官設鉄道の歴史

▼官設鉄道(官鉄)は、明治時代の初めにできた明治新政府主体の組織である。▼現在の東海道本線などの幹線を中心として日本に鉄道を敷設した。

東京駅(2020年6月)

▼この鉄道事業を主管したのは、1870年(明治3年)に民部省・大蔵省に設置された鉄道掛。▼その後、工部省が創設され、鉄道事業は工部省主管へと変更された。

国有鉄道のマーク(2019年1月)

▼主管:1871年(明治4年)工部省鉄道寮/1877年(明治10年)工部省鉄道局/1885年(明治18年)内閣鉄道局/1889年(明治22年)内閣鉄道庁/1892年(明治25年)逓信省鉄道庁/1893年(明治26年)逓信省鉄道局/1897年(明治30年)逓信省鉄道局=行政事務担当,逓信省鉄道作業局=鉄道作業事務担当/1907年(明治40年)逓信省帝国鉄道庁/1908年(明治41年)内閣鉄道院(院電)/1920年(大正9年)鉄道省(省電)/1949年(昭和24年)日本国有鉄道(国電)/1987年(昭和62年)日本国有鉄道分割民営化(JR)

青梅鉄道公園に保存されるED16とC11(2020年10月)

▼開業当初は外国の鉄道技術に頼ることが多かった。▼後に、鉄道技術者の養成所である工技生養成所を設立するなどして日本人の鉄道技術者の養成に注力した。▼イギリスから導入された資本と鉄道技術者の指導により、日本初の鉄道となる新橋~横浜間において鉄道の建設に着手。▼その建設の中心はエドモンド・モレル。

++++

課題 1:
次の(a)〜(c)が官設鉄道についての文章の内容と合うかどうかを、それぞれ「はい」か「いいえ」で答えよ。判断の決め手となる文章中の語句も、一字も変えずに引用すること。
(a) 鉄道掛は1870年に民部省・大蔵省に設置された。
(b) 新橋~横浜間の鉄道建設は、アメリカから導入された資本によって進められた。
(c) 1920年に内閣鉄道院が置かれた。
課題 2:
官設鉄道についての文章の最後の文のあとに続く内容を書くこと。
このデータは官設鉄道についての文章とは関係がない。

データセットから取り出したデータ
++++

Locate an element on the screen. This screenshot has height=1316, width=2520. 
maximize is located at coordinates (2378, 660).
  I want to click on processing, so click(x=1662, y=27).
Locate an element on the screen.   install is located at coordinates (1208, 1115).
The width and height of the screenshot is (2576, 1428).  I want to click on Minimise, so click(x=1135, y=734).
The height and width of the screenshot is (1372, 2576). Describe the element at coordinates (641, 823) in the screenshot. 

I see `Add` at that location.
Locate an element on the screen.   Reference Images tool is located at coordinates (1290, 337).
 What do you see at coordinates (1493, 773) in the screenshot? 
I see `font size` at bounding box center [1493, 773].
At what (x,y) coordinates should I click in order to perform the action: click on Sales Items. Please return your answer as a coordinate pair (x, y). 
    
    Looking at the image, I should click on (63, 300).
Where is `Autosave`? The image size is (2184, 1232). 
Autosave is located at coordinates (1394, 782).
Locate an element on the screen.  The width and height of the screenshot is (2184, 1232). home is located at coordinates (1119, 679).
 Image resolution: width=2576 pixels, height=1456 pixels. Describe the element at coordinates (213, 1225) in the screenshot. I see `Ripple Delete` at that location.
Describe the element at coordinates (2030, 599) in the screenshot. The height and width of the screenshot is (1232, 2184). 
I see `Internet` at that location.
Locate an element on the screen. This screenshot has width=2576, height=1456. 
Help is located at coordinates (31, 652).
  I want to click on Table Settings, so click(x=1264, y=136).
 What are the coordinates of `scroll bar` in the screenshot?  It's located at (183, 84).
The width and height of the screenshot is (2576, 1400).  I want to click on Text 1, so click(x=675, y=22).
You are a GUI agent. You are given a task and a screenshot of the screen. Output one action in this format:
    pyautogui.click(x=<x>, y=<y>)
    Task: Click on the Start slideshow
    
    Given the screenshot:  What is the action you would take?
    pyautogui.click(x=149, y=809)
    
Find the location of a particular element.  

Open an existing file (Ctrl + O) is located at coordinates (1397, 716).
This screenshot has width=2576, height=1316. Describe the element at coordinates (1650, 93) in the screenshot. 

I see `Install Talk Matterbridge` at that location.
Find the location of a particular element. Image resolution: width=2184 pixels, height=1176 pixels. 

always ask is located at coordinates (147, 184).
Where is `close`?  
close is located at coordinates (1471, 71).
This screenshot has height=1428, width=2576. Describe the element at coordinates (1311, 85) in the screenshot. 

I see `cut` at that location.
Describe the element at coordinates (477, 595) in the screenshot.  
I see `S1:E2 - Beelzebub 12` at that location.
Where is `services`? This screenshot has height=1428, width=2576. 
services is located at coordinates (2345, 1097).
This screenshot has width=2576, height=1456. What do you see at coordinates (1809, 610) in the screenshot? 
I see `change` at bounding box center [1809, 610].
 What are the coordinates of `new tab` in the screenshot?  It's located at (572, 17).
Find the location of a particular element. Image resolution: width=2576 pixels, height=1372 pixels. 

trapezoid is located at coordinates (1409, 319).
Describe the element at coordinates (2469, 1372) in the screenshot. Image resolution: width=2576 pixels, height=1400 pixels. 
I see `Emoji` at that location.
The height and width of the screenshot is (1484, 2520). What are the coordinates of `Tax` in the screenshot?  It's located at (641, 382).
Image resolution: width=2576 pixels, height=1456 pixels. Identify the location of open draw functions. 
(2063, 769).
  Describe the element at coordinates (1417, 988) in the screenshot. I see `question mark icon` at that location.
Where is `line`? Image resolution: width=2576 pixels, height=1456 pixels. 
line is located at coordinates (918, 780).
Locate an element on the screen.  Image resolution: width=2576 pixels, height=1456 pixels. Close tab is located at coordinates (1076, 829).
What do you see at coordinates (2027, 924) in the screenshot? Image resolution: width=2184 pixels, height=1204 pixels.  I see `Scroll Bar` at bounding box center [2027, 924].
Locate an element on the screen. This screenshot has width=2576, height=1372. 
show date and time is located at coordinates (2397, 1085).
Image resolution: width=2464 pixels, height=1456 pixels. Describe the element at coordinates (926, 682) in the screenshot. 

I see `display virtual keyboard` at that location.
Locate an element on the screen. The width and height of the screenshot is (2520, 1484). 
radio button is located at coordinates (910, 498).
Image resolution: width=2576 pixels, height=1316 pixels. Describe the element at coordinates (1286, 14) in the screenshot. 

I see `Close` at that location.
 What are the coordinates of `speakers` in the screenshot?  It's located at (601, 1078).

++++

解答 1:
(a) はい。「1870年(明治3年)に民部省・大蔵省に設置された鉄道掛」
(b) いいえ。「イギリスから導入された資本と鉄道技術者の指導により」
(c) いいえ。「1920年(大正9年)鉄道省(省電)」

解答 2:
▼エドモンド・モレルはイギリスの技術者。▼明治時代初期にイギリス公使のハリー・S・パークスの推薦により来日する。▼初代の鉄道・建築師長として京浜間の鉄道建設に従事する。▼軌間を1,067ミリに定めた他、国産の木材を枕木に使用することを決める。

新梅田シティ滝見小路(2023年3月)

▼1869年(明治2年)、右大臣三条実美の私邸において、ハリー・S・パークスと政府高官の岩倉具視、沢宣嘉(のぶよし)、大隈重信、伊藤博文が会談した。▼日本における鉄道建設計画に関する下打ち合わせを行った。▼そこで、岩倉具視は鉄道建設はイギリスにバックアップしてほしいと伝える。▼東京京都間を幹線として位置づけ、幹線に接続する支線として東京~横浜間、京都神戸間、長浜敦賀間を計画してることを明らかする。

旧敦賀港駅舎/現・敦賀鉄道資料館(2019年7月)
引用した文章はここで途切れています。